The GenPIR project, co-directed by Oscar Lao, is analyzing the genetic diversity of human populations from the Catalan Pyrenees

BCN, 16 March 2021.- Oscar Lao, leader of the Population Genomics Group at the CNAG-CRG, together with Joan Fibla from the Universitat de Lleida (UdL) and Pedro Moral from the Universitat de Barcelona, are the leading co-directors of the GenPIR project. This project, funded by the Diputació de Lleida, is analyzing the genetic diversity of human populations from the Catalan Pyrenees, comprising Comarques from Garrotxa, Ripolles, Alt Urgell, Bergueda and Pallars.

 

The GenPIR project has carried out the genetic characterization of 435 people with paternal and maternal parents and grandparents born in the Pyrenees.

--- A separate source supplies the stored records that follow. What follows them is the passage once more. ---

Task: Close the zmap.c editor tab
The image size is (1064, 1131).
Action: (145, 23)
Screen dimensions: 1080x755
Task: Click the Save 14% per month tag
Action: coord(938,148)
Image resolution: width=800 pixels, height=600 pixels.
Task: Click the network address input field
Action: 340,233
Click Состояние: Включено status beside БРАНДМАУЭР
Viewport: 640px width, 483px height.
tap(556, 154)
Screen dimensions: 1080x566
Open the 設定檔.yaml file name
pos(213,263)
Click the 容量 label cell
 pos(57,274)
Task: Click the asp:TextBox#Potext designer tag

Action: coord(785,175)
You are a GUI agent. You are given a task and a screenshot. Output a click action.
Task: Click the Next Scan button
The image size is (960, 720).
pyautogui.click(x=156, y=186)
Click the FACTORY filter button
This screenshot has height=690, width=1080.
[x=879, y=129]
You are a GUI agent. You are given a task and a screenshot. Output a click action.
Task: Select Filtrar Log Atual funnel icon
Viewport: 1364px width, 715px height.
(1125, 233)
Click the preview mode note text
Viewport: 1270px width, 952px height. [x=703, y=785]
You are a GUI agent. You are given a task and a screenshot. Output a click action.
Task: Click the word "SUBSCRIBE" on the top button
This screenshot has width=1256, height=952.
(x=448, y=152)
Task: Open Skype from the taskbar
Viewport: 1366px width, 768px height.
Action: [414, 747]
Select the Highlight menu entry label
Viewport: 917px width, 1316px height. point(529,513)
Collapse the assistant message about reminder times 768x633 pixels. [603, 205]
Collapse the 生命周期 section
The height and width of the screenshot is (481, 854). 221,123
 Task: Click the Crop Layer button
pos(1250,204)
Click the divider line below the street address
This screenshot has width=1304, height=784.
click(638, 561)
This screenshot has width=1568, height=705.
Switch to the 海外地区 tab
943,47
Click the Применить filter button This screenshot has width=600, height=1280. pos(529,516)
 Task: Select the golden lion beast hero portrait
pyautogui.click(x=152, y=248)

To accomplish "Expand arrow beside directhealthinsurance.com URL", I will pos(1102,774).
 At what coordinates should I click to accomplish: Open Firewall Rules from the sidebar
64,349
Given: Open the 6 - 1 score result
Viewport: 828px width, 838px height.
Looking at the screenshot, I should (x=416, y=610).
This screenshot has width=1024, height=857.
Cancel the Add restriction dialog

The team has analyzed more than 800,000 variable sites in the genome, raised up to eight million variable sites after imputation. The genetic information from the Pyrenean populations has been compared with publicly available genetic data from 3,936 individuals from 76 human populations around the world.

 

Preliminary results indicate that the Catalan Pyrenean populations are not genetically homogeneous. Following previous studies on the Iberian Peninsula and Pyrenees, the genetic diversity of the studied populations follows an East to West gradient of differentiation. Moreover, the investigators have observed that the Catalan Pyrenees can be described as a mixture of the genetic variation present in the Iberian Peninsula and Central Europe.

 

Beyond the genetic description of the population, the information obtained in this project will define profiles of population genetic risk to common diseases. Among the variants analyzed, for example, it has been found that the inhabitants of the Pyrenees have a higher risk than those of the rest of the Iberian Peninsula in two immune diseases, vitiligo and Crohn's disease. In contrast, polygenic risk scores are similar for breast cancer and slightly lower for prostate cancer. The authors have also identified different susceptibilities among the considered region for COVID-19 associated variants, thus supporting that the genetic characterization of microgeographic population substructure is important.